Lines below containing the word "chart" should be copied out.

> **PROVIDED MATERIAL**:
((
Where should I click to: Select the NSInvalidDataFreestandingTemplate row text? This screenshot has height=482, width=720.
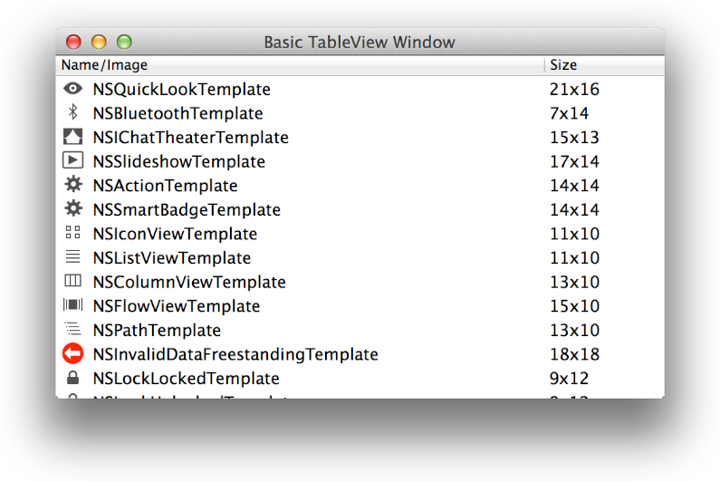pyautogui.click(x=235, y=354)
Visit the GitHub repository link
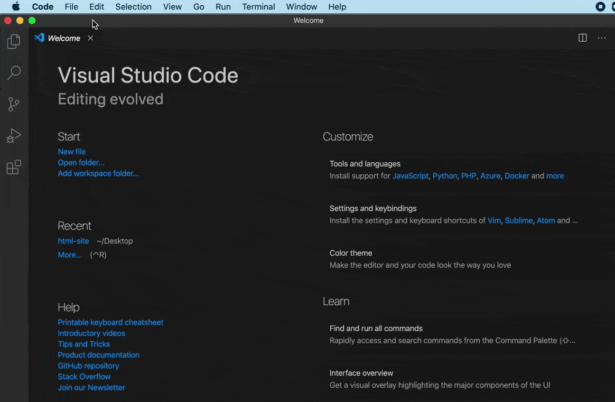 point(88,366)
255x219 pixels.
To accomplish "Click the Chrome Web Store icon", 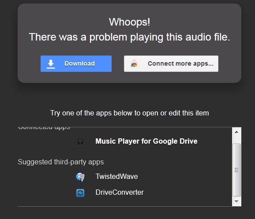I will pos(134,64).
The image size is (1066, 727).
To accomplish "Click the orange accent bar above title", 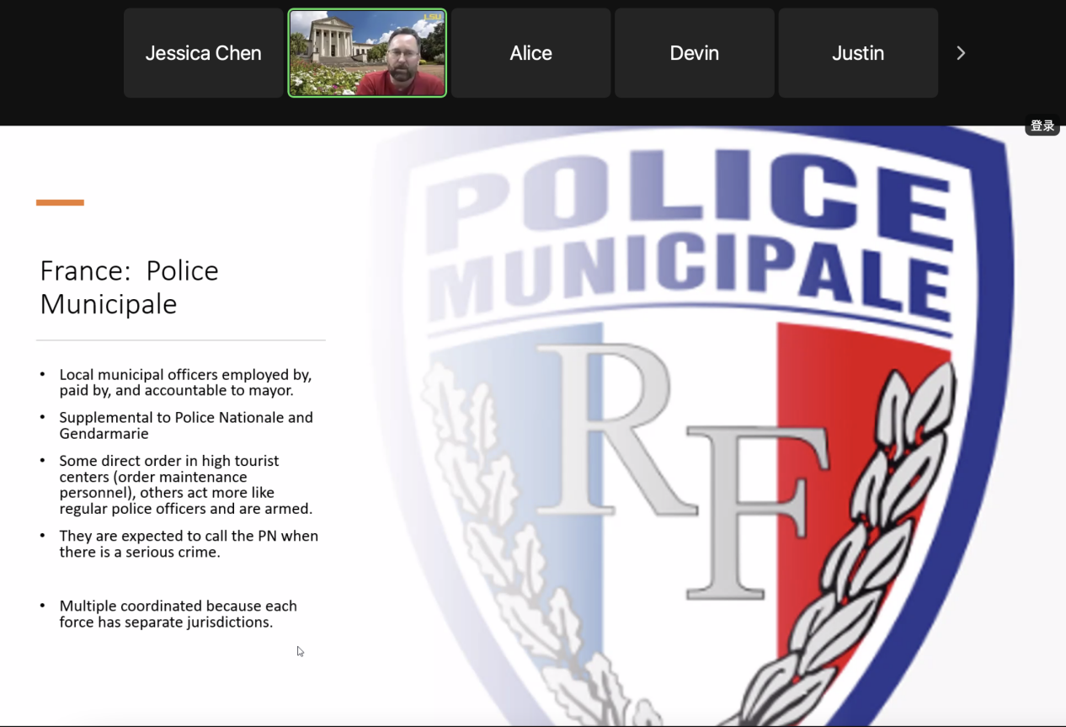I will 60,202.

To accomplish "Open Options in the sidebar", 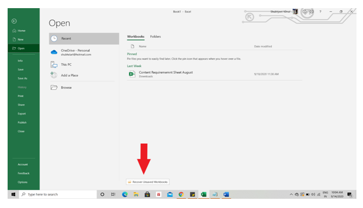I will 22,182.
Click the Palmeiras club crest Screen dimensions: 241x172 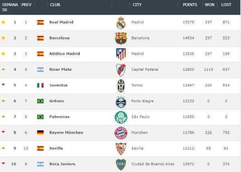[121, 117]
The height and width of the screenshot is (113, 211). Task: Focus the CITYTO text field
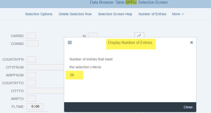(x=45, y=91)
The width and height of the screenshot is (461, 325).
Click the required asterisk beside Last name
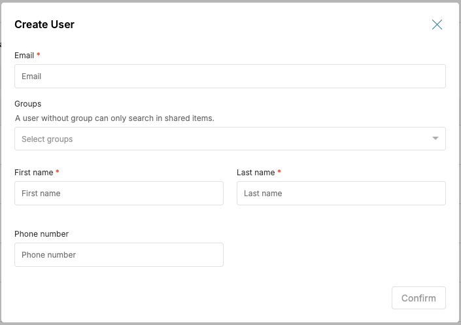click(279, 173)
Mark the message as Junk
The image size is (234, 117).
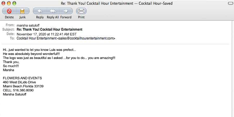(x=23, y=11)
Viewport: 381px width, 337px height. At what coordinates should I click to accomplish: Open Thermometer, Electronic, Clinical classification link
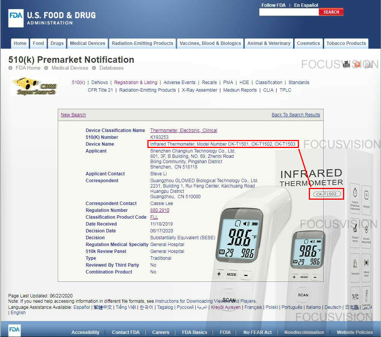click(x=183, y=130)
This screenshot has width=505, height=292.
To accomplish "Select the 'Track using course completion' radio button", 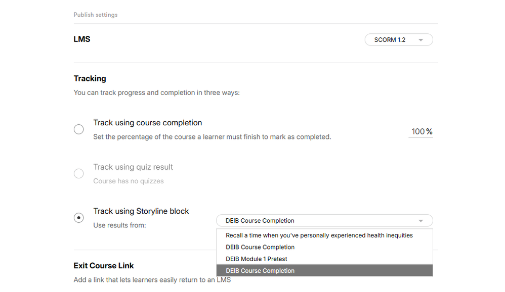I will click(79, 129).
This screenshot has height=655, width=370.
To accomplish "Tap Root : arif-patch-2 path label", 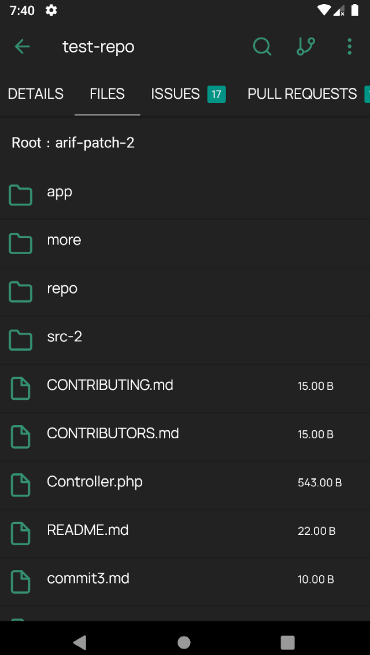I will click(x=73, y=143).
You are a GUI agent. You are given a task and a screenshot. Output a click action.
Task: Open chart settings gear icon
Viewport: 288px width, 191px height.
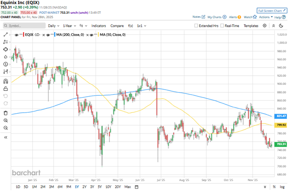(x=265, y=26)
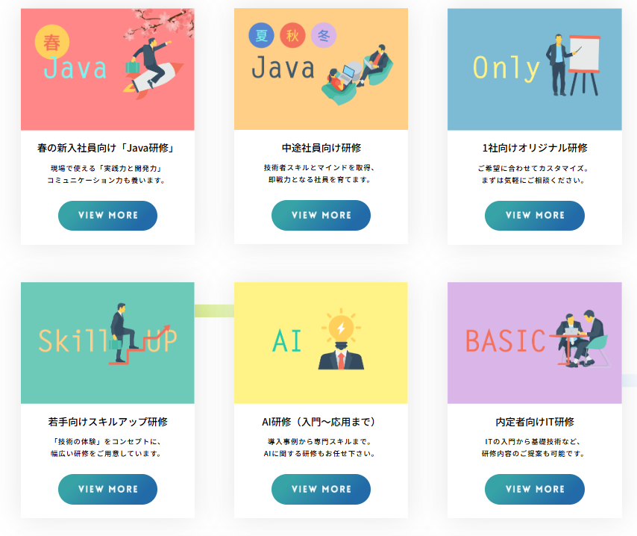Click the man climbing stairs illustration
Screen dimensions: 637x536
click(138, 334)
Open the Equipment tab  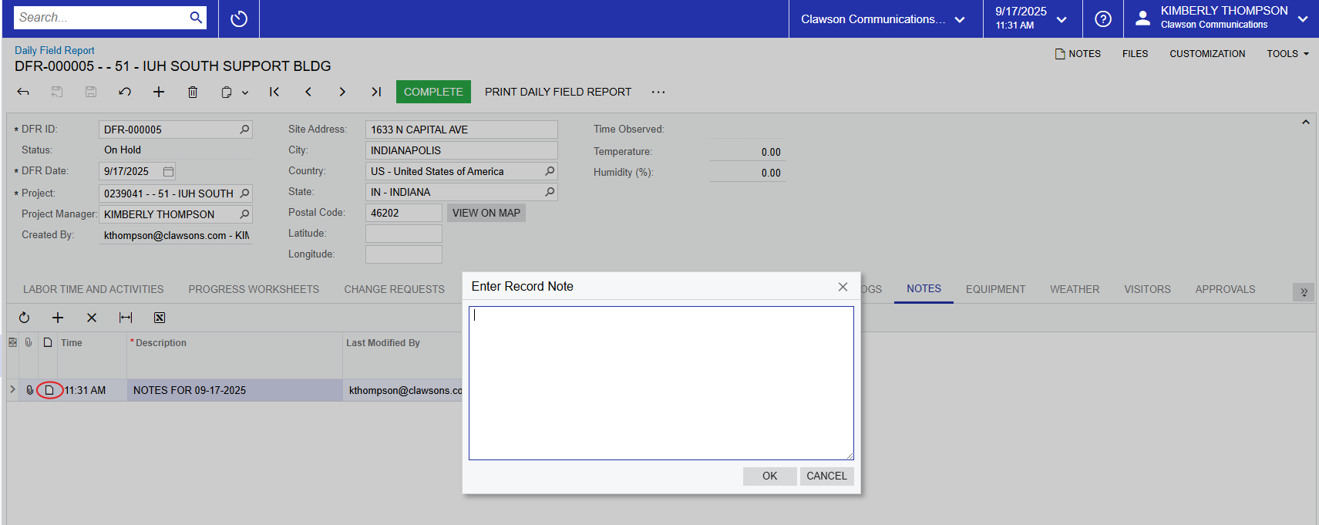(x=995, y=289)
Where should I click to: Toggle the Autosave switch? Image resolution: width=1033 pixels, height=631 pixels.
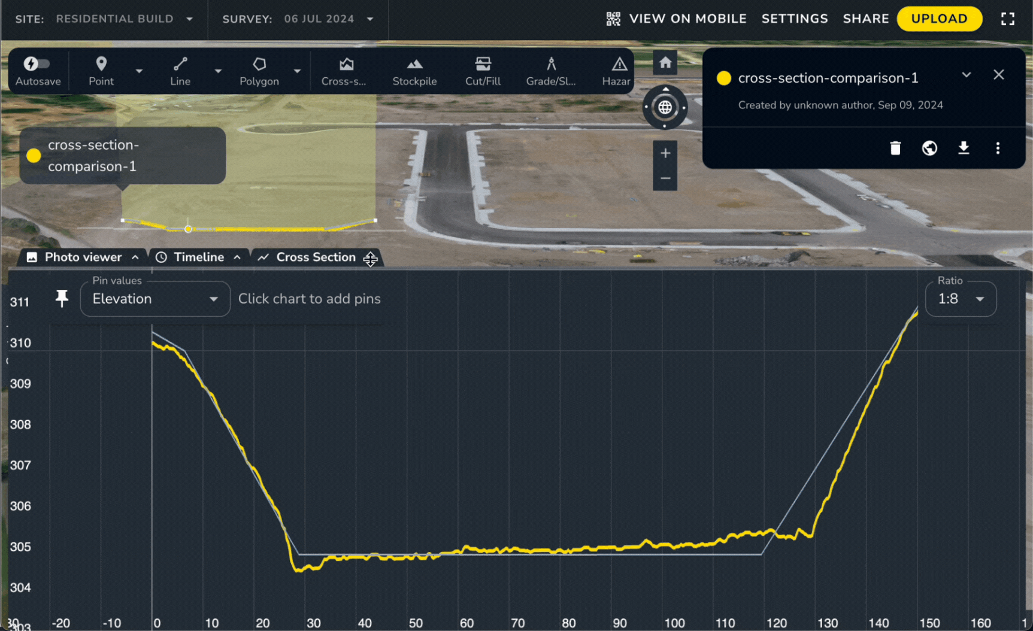click(x=37, y=63)
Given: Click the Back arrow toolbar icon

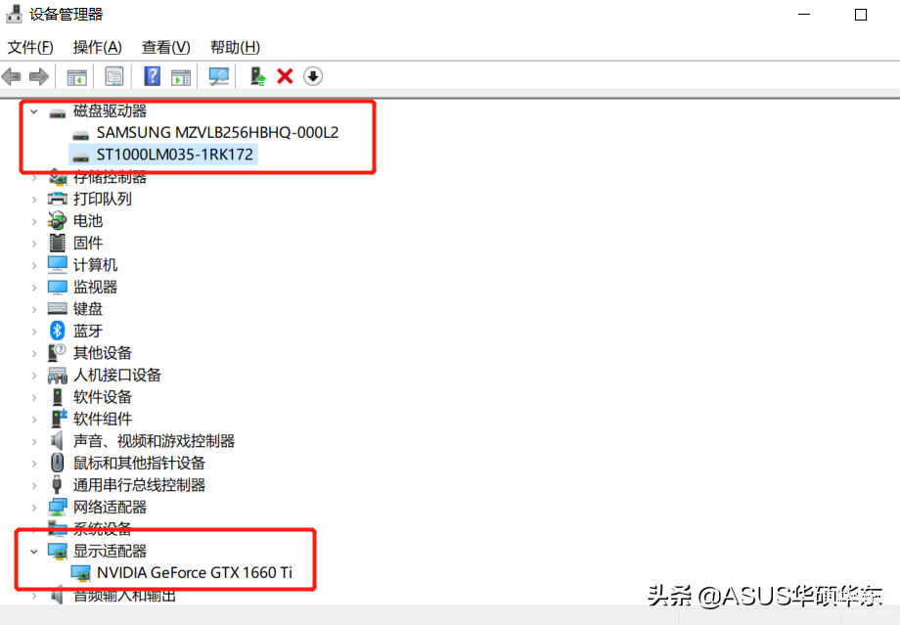Looking at the screenshot, I should 12,76.
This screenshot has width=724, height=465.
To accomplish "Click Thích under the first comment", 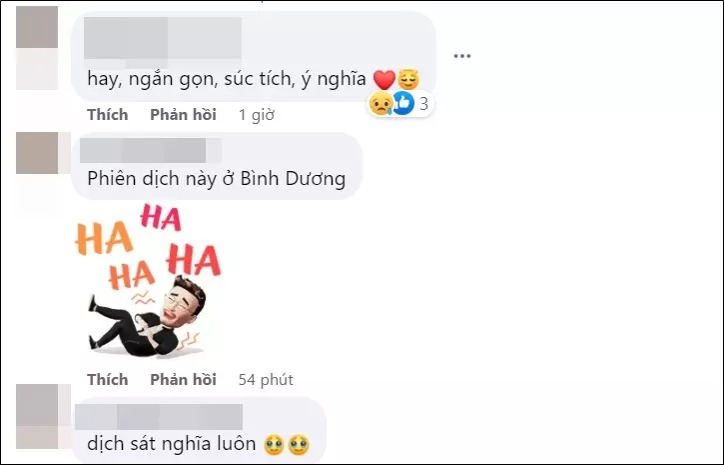I will (x=108, y=114).
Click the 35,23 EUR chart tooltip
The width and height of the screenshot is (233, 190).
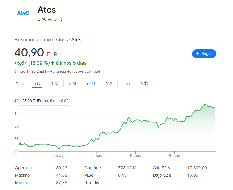45,101
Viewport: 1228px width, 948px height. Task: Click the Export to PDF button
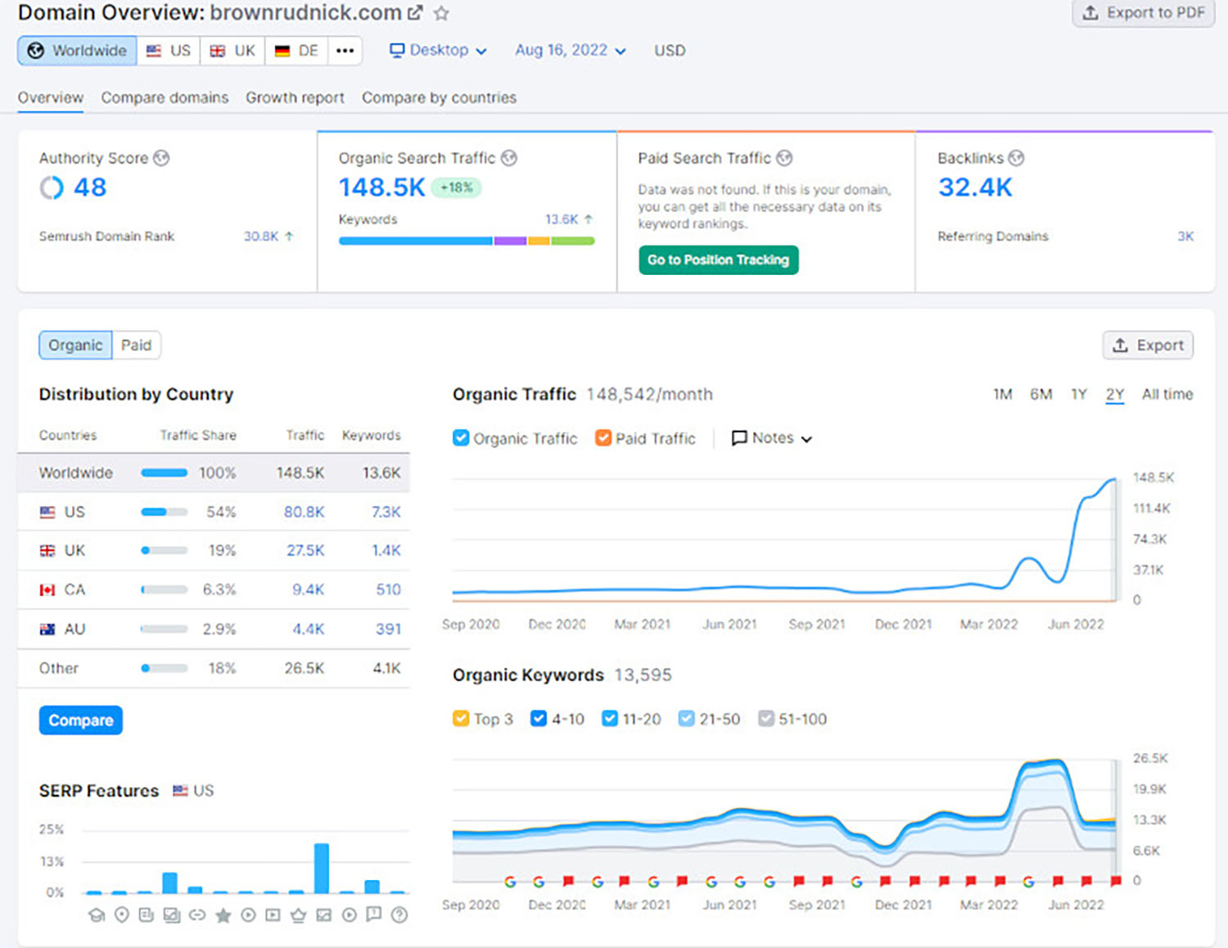(1143, 13)
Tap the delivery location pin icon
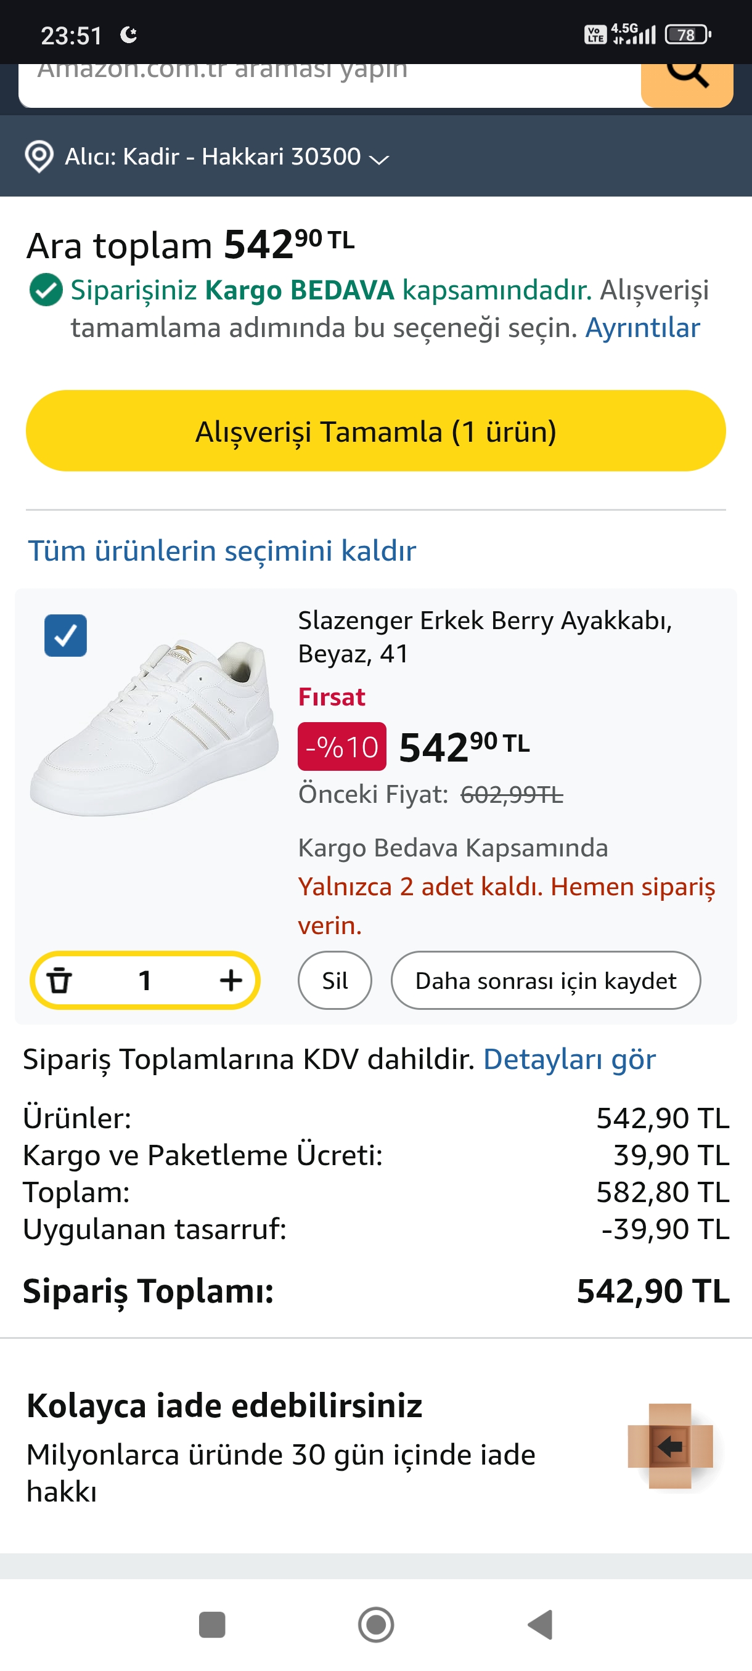Viewport: 752px width, 1671px height. click(39, 156)
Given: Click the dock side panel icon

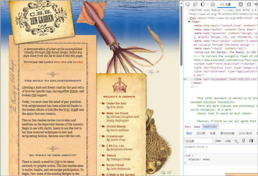Looking at the screenshot, I should tap(203, 4).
))
> **ANSWER SECTION**:
Task: Open chart settings gear icon
Click the 35,23 EUR chart tooltip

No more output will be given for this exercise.